O dólar comercial avançava 1,06%, cotado a R$ 5,4918,
refletindo o aumento da percepção de risco. Na véspera, a moeda norte-americana
já havia subido 0,68%, encerrando a R$ 5,4348.
Segundo Pedro Moreira, sócio da One Investimentos, a decisão
do STF gerou cautela nos mercados.
“A valorização do dólar reflete a postura de precaução.
Investidores tendem a buscar refúgio em ativos considerados mais seguros, como
o dólar e o ouro”, explicou.
Setor bancário em queda
A desvalorização foi generalizada entre os principais bancos
listados na B3. Confira o desempenho:
Banco do Brasil (BBAS3): -6,07%
Itaú (ITUB4): -3,71%
Bradesco (BBDC4): -3,49%
Santander (SANB11): -3,48%
BTG Pactual (BPAC11): -3,39%
O peso do setor financeiro no índice fez com que a queda das
ações tivesse impacto direto sobre o Ibovespa.
Decisão do STF
Na segunda-feira (18), Flávio Dino determinou que empresas e
instituições brasileiras não podem impor restrições decorrentes de atos
unilaterais estrangeiros sem autorização expressa do STF. A medida atinge,
por exemplo, bloqueio de ativos e cancelamento de contratos.
Embora não tenha citado nominalmente, a decisão pode afetar
a Lei Magnitsky, dos Estados Unidos, usada recentemente para impor
sanções financeiras ao ministro Alexandre de Moraes, do STF.
Cenário internacional
Além do impacto interno, investidores também acompanham as
negociações internacionais sobre a guerra na Ucrânia.

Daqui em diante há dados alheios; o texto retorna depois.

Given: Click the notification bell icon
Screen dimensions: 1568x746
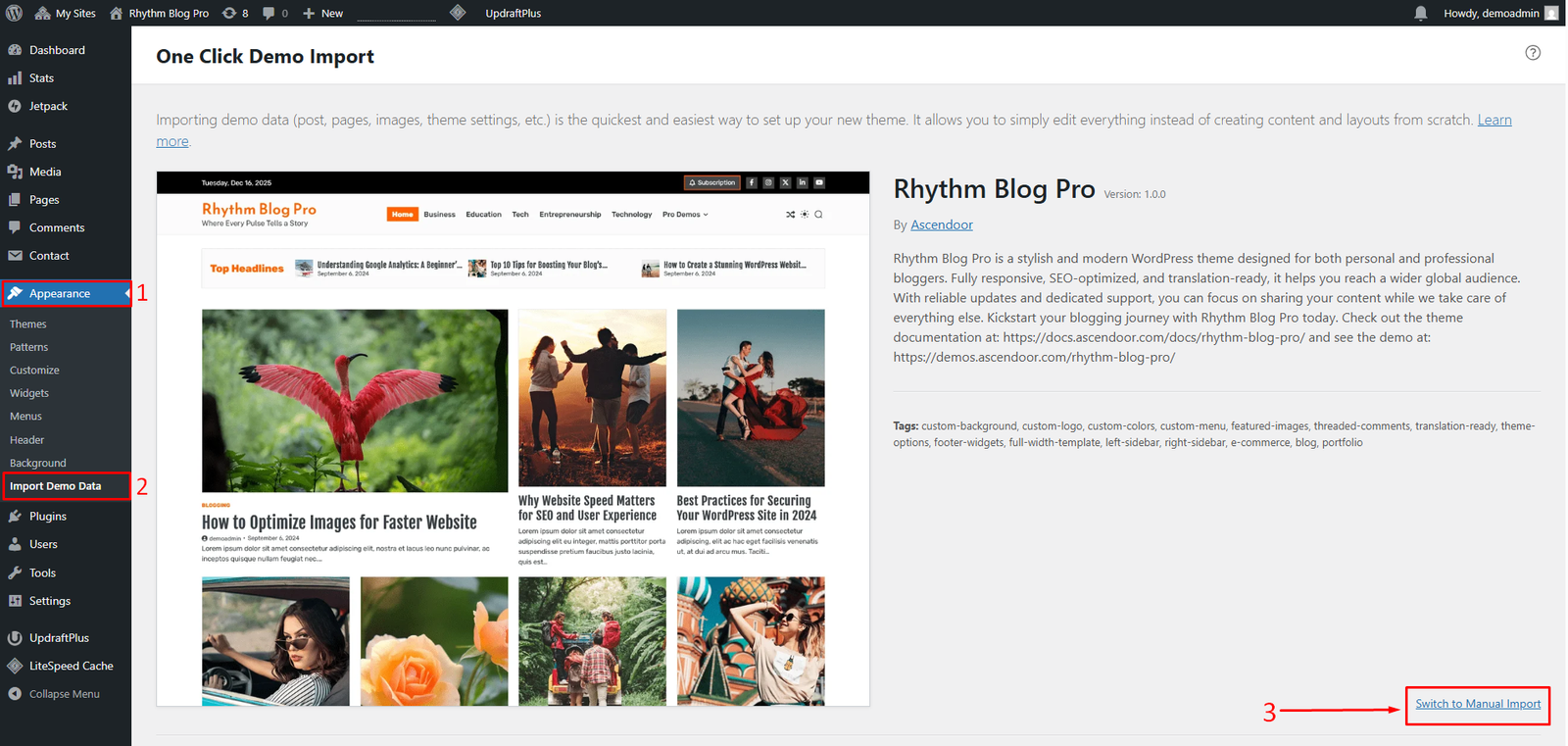Looking at the screenshot, I should pos(1420,13).
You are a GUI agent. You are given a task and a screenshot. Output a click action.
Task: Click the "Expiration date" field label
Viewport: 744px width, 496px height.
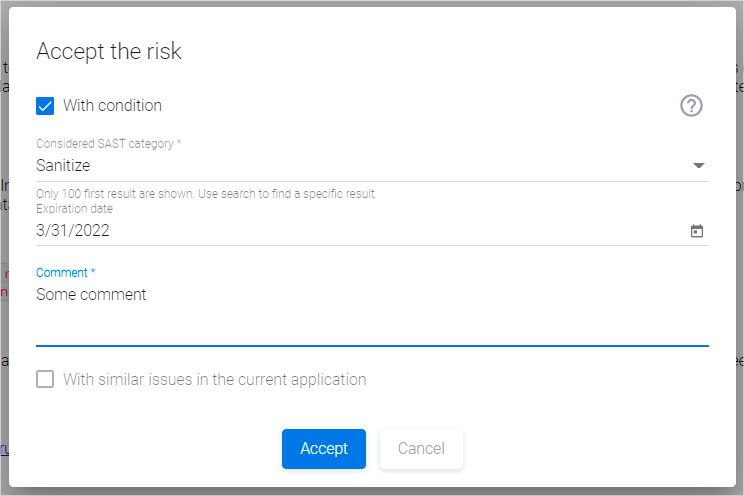(74, 209)
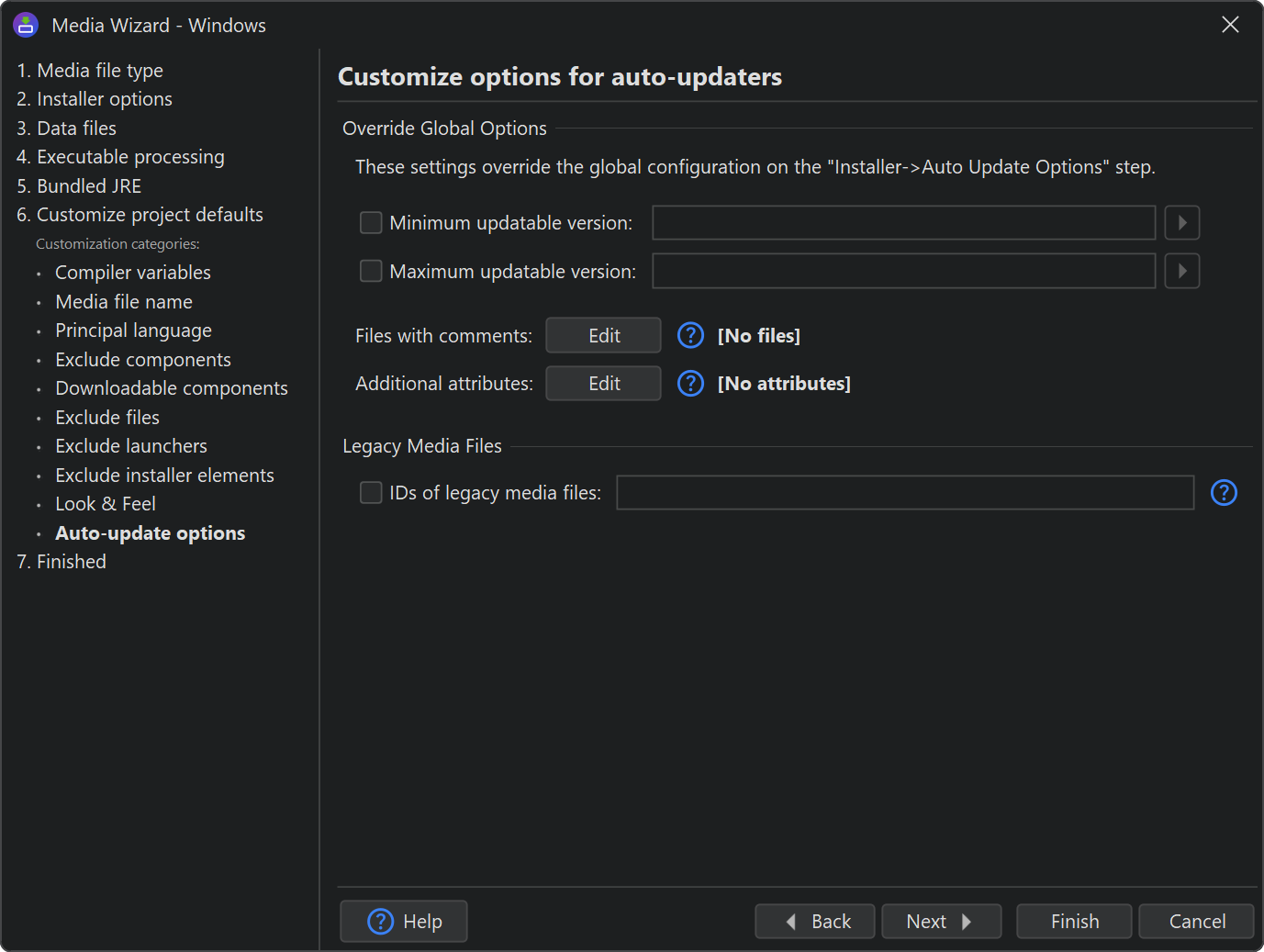Screen dimensions: 1264x952
Task: Jump to step 4 Executable processing
Action: click(x=120, y=157)
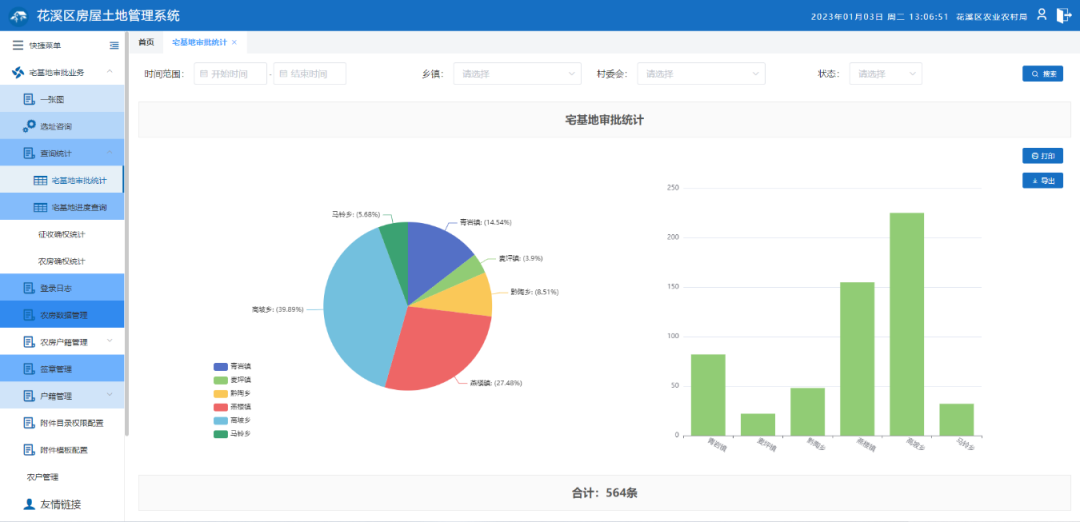Expand the 状态 dropdown

point(885,74)
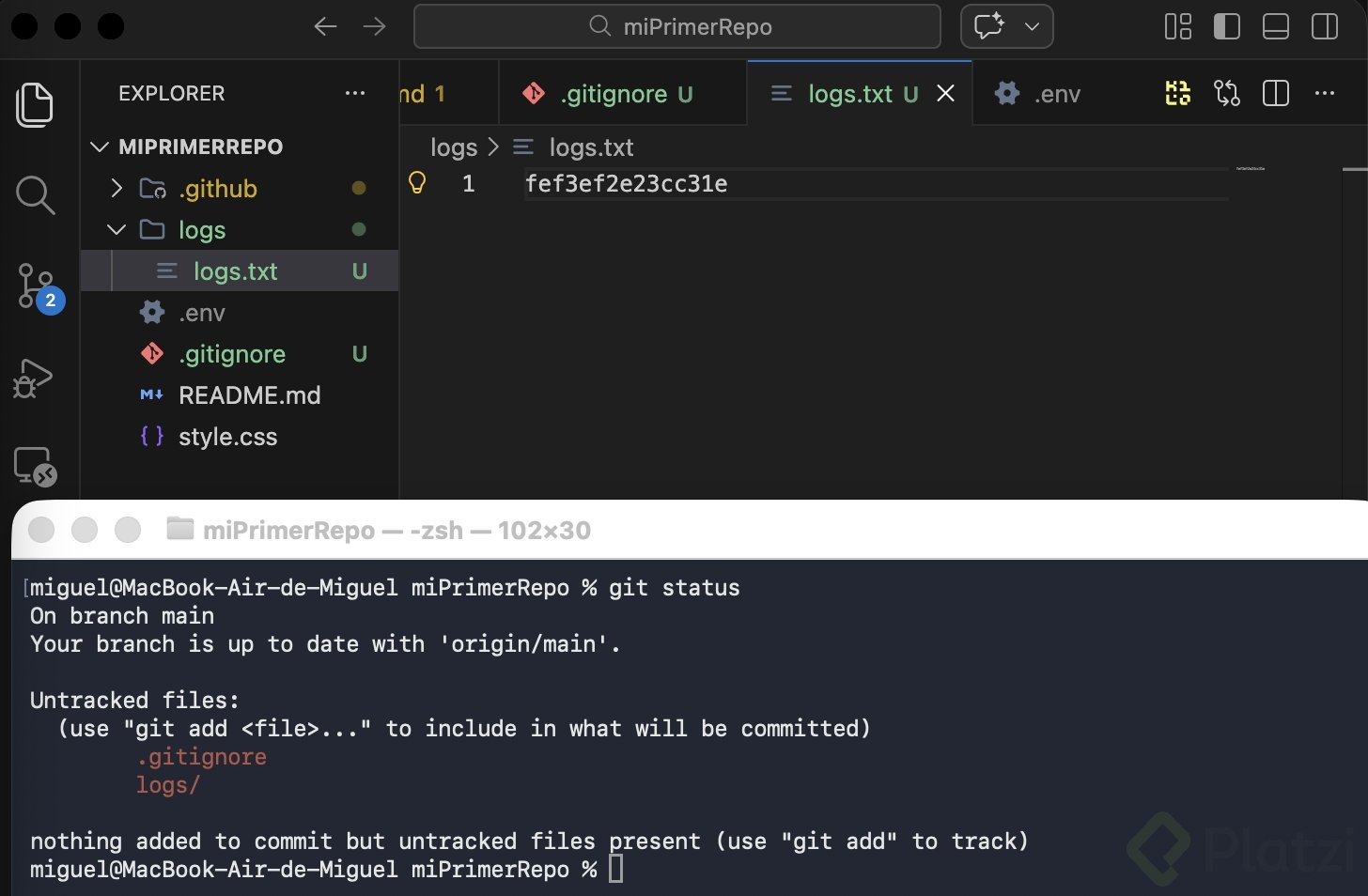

O presidente
norte-americano Donald Trump recebeu nesta segunda-feira (18) o
presidente ucraniano, Volodymyr Zelensky, e líderes europeus em
Washington. Após o encontro, Trump afirmou que busca organizar uma reunião
trilateral com Zelensky e Vladimir Putin.
O chanceler russo, Sergei Lavrov, sinalizou que
Moscou “não rejeita nenhum formato” de negociação e até admitiu a possibilidade
de abrir mão de parte dos territórios ocupados. A movimentação trouxe otimismo
aos mercados globais, embora persistam incertezas.
Bolsas internacionais
EUA: Dow Jones (+0,24%),
S&P 500 (-0,02%) e Nasdaq 100 (-0,11%) operavam de forma mista.
Europa: índices fecharam
no maior nível em cinco meses; STOXX 600 subiu 0,69%.
Ásia: mercados encerraram
majoritariamente em baixa, com destaque para o Kospi de Seul (-0,81%).
Acumulados
Dólar: +0,68% na semana;
-2,96% no mês; -12,05% no ano.
Ibovespa: +0,72% na
semana; +3,19% no mês; +14,17% no ano.